Die Vorgaben, die von der EU-Kommission erarbeitet werden, gehen tief ins Detail. Beispielsweise legen sie fest, dass künftig keine Spezialrohre für Ölbohrungen mit einem Durchmesser von mehr als 406,7 Millimetern exportiert werden dürfen. Zudem ringen die Beamten der Mitgliedstaaten über Grundsatzfragen, zum Beispiel darüber, ob das Verbot von Dual-Use-Technologie nur für Staatsbetriebe oder auch zivile russische Unternehmen gelten soll.

Klar ist: Die Franzosen dürfen ihre Hubschrauberträger vom Typ Mistral an Russland verkaufen. Neue Exportverträge sollen jedoch nicht mehr unterschrieben werden, solange Russland Territorium der Ukraine besetzt hält.

Frust über langes Ringen in der EU

Ist das die entschlossene Antwort auf die Politik von Russlands Präsident Wladimir Putin, die insbesondere die USA von den Europäern gefordert haben? Außenminister Frank-Walter Steinmeier spricht im SPIEGEL von einem "klaren Signal".

Doch unter jenen Mitgliedstaaten, die schon länger auf härtere EU-Sanktionen drängen, ist der Frust über den langsamen Abstimmungsprozess innerhalb der Union spürbar. Es sei "lächerlich", wie lange einige Staaten wegen ihrer engen Wirtschaftsbeziehungen mit Russland umfassendere Strafmaßnahmen blockiert hätten, schimpft der EU-Botschafter eines wichtigen osteuropäischen Mitgliedstaats. Ähnlich äußerte sich Linas Linkevicius, Außenminister von Litauen, gegenüber SPIEGEL ONLINE: "Bisher haben wir immer zu wenig zu spät gemacht.
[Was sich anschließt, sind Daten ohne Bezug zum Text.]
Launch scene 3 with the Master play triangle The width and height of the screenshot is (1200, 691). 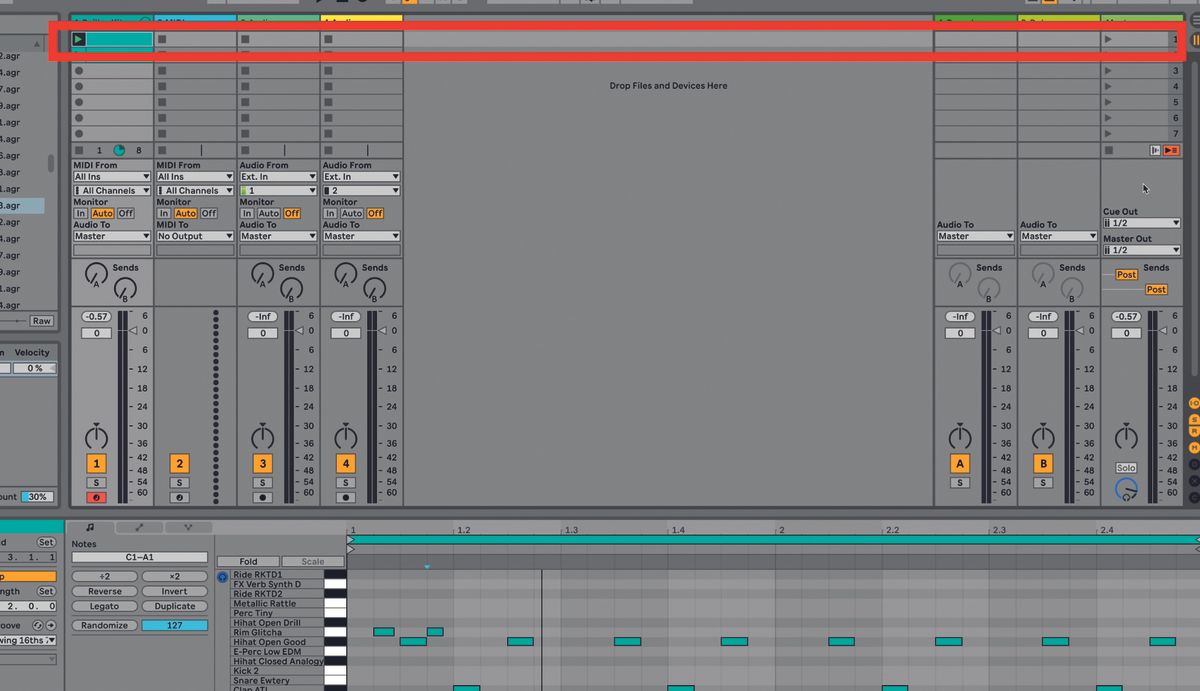click(x=1110, y=70)
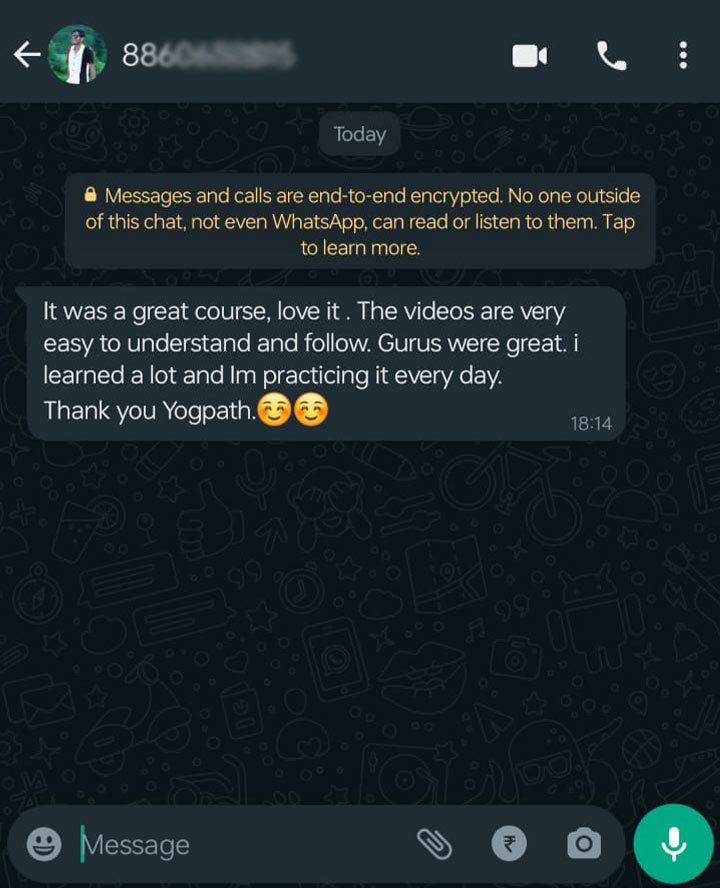Tap the Today date chip
The width and height of the screenshot is (720, 888).
[x=360, y=135]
So werden wir ein Teil des Problems."

Unklar ist noch, ob die EU-Botschafter am Dienstag das Maßnahmenpaket beschließen (und die Mitgliedstaaten schriftlich zustimmen), oder es später in der Woche einen Sondergipfel der Staats-und Regierungschefs geben wird. Einige große Staaten, darunter Deutschland, drängen auf einen Gipfel, weil sie damit ein Signal an Putin senden wollen. Terminlich und logistisch ist dies jedoch schwer zu bewerkstelligen: Auch in Brüssel naht die Sommerpause.


Anmerkung der Redaktion: In einer früheren Version dieses Artikels hieß es, "52 Prozent der Deutschen sprechen sich laut einer TNS-Infratest-Umfrage für schärfere Boykottmaßnahmen aus, selbst wenn dies den Verlust 'vieler Arbeitsplätze' in Deutschland bedeuten würde." Korrekt hätte der zweite Halbsatz lauten müssen "selbst wenn dadurch viele Arbeitsplätze in Deutschland gefährdet wären." Wir haben den Artikel entsprechend verändert und bitten, den Fehler zu entschuldigen.